By the late 1970s and early 1980s, integrated microprocessorbased devices were introduced, and these came to be known as intelligent electronic devices, or IEDs.
Early IEDs simply replicated the functionality of their predecessors — remotely reporting and controlling contact closures and analog quantities using proprietary communication protocols. Increasingly, IEDs are also being used to convert data into engineering unit values in the field and to participate in field-based local control algorithms. Many IEDs are being built with programmable logic controller (PLC) capability and, indeed, PLCs are being used as RTUs and IEDs to the point that the distinction between these different types of smart field devices is rapidly blurring.
Early SCADA communication protocols were usually proprietary and were also often kept secret from the industry. A trend beginning in the mid-1980s has been to minimize the number of proprietary
communication practices and to drive field practices toward open, standards-based specifications.

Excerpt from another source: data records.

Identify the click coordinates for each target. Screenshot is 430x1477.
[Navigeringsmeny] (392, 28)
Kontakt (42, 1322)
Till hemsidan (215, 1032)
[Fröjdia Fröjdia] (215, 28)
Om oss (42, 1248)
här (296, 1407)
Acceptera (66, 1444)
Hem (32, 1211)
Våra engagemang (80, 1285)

Two noteworthy pieces of work in this respect are the International Electrotechnical Commission (IEC) 870- 5 family of standards and the IEC 61850 standard. The IEC 870-5 work represents the pinnacle of the traditional point-list-oriented SCADA protocols, while the IEC 61850 standard is the first of an emerging approach to networkable, object-oriented SCADA protocols based on work started in the mid-1980s by the Electric Power Research Institute (EPRI) that became known as the Utility Communication Architecture (UCA).